- **Exercise description**:
All that is needed is the listing, given back exactly.

- **Data extract**:

• • • •

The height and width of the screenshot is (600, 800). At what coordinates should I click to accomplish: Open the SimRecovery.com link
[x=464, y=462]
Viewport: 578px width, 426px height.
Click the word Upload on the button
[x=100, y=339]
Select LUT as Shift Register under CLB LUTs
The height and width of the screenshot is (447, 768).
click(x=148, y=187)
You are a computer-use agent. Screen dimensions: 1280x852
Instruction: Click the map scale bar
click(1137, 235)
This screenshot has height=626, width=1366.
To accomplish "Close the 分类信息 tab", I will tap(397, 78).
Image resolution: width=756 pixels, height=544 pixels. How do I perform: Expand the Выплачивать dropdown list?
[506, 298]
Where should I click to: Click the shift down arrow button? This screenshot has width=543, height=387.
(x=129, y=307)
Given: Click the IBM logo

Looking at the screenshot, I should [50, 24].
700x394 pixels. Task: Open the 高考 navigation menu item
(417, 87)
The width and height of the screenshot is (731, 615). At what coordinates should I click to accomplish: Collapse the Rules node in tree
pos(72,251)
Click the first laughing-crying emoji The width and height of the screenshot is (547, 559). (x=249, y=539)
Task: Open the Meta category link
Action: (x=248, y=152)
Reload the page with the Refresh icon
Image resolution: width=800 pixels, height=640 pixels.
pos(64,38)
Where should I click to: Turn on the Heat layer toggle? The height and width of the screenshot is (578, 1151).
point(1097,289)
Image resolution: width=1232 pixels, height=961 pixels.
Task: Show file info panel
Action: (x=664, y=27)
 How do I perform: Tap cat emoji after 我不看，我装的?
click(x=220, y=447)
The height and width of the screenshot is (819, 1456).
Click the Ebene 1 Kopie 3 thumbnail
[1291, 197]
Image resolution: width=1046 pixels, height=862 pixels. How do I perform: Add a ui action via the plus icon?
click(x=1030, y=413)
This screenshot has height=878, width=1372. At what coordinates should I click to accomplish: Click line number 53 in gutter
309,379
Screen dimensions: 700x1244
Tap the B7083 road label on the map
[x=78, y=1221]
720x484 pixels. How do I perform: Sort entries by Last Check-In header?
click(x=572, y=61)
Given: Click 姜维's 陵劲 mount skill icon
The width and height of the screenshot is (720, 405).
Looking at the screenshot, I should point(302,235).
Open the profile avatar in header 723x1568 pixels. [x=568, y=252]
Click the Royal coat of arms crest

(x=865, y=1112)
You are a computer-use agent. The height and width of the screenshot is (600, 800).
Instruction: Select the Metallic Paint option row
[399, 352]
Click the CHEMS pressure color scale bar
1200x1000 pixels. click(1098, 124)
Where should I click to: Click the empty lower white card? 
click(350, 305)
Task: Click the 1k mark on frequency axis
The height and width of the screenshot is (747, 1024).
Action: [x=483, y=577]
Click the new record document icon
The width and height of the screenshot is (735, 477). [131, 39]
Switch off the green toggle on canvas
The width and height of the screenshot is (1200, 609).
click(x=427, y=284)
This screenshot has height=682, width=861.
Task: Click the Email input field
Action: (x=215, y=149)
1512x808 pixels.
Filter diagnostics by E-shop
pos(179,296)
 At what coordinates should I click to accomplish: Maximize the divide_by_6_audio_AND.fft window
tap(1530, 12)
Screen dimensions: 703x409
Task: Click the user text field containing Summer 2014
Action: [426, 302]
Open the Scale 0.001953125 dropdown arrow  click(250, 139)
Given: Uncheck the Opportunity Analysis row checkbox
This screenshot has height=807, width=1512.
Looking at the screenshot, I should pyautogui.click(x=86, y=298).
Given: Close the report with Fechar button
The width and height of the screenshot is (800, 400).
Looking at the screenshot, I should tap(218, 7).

• • • •

- **Your solution**:
The height and width of the screenshot is (600, 800). At what coordinates should I click to accomplish: Open the SimRecovery.com link
[x=464, y=462]
Viewport: 578px width, 426px height.
Click the word Upload on the button
[x=100, y=339]
Select LUT as Shift Register under CLB LUTs
The height and width of the screenshot is (447, 768).
click(x=148, y=187)
You are a computer-use agent. Screen dimensions: 1280x852
Instruction: Click the map scale bar
click(1137, 235)
This screenshot has height=626, width=1366.
To accomplish "Close the 分类信息 tab", I will tap(397, 78).
Image resolution: width=756 pixels, height=544 pixels. How do I perform: Expand the Выплачивать dropdown list?
[506, 298]
Where should I click to: Click the shift down arrow button? This screenshot has width=543, height=387.
(x=129, y=307)
Given: Click the IBM logo

Looking at the screenshot, I should [50, 24].
700x394 pixels. Task: Open the 高考 navigation menu item
(417, 87)
The width and height of the screenshot is (731, 615). At what coordinates should I click to accomplish: Collapse the Rules node in tree
pos(72,251)
Click the first laughing-crying emoji The width and height of the screenshot is (547, 559). (x=249, y=539)
Task: Open the Meta category link
Action: (x=248, y=152)
Reload the page with the Refresh icon
Image resolution: width=800 pixels, height=640 pixels.
pos(64,38)
Where should I click to: Turn on the Heat layer toggle? The height and width of the screenshot is (578, 1151).
point(1097,289)
Image resolution: width=1232 pixels, height=961 pixels.
Task: Show file info panel
Action: (x=664, y=27)
 How do I perform: Tap cat emoji after 我不看，我装的?
click(x=220, y=447)
The height and width of the screenshot is (819, 1456).
Click the Ebene 1 Kopie 3 thumbnail
[1291, 197]
Image resolution: width=1046 pixels, height=862 pixels. How do I perform: Add a ui action via the plus icon?
click(x=1030, y=413)
This screenshot has height=878, width=1372. At what coordinates should I click to accomplish: Click line number 53 in gutter
309,379
Screen dimensions: 700x1244
Tap the B7083 road label on the map
[x=78, y=1221]
720x484 pixels. How do I perform: Sort entries by Last Check-In header?
click(x=572, y=61)
Given: Click 姜维's 陵劲 mount skill icon
The width and height of the screenshot is (720, 405).
Looking at the screenshot, I should point(302,235).
Open the profile avatar in header 723x1568 pixels. [x=568, y=252]
Click the Royal coat of arms crest

(x=865, y=1112)
You are a computer-use agent. The height and width of the screenshot is (600, 800).
Instruction: Select the Metallic Paint option row
[399, 352]
Click the CHEMS pressure color scale bar
1200x1000 pixels. click(1098, 124)
Where should I click to: Click the empty lower white card? 
click(350, 305)
Task: Click the 1k mark on frequency axis
The height and width of the screenshot is (747, 1024).
Action: [x=483, y=577]
Click the new record document icon
The width and height of the screenshot is (735, 477). [131, 39]
Switch off the green toggle on canvas
The width and height of the screenshot is (1200, 609).
click(x=427, y=284)
This screenshot has height=682, width=861.
Task: Click the Email input field
Action: (x=215, y=149)
1512x808 pixels.
Filter diagnostics by E-shop
pos(179,296)
 At what coordinates should I click to accomplish: Maximize the divide_by_6_audio_AND.fft window
tap(1530, 12)
Screen dimensions: 703x409
Task: Click the user text field containing Summer 2014
Action: [426, 302]
Open the Scale 0.001953125 dropdown arrow  click(250, 139)
Given: Uncheck the Opportunity Analysis row checkbox
This screenshot has height=807, width=1512.
Looking at the screenshot, I should pyautogui.click(x=86, y=298).
Given: Close the report with Fechar button
The width and height of the screenshot is (800, 400).
Looking at the screenshot, I should tap(218, 7).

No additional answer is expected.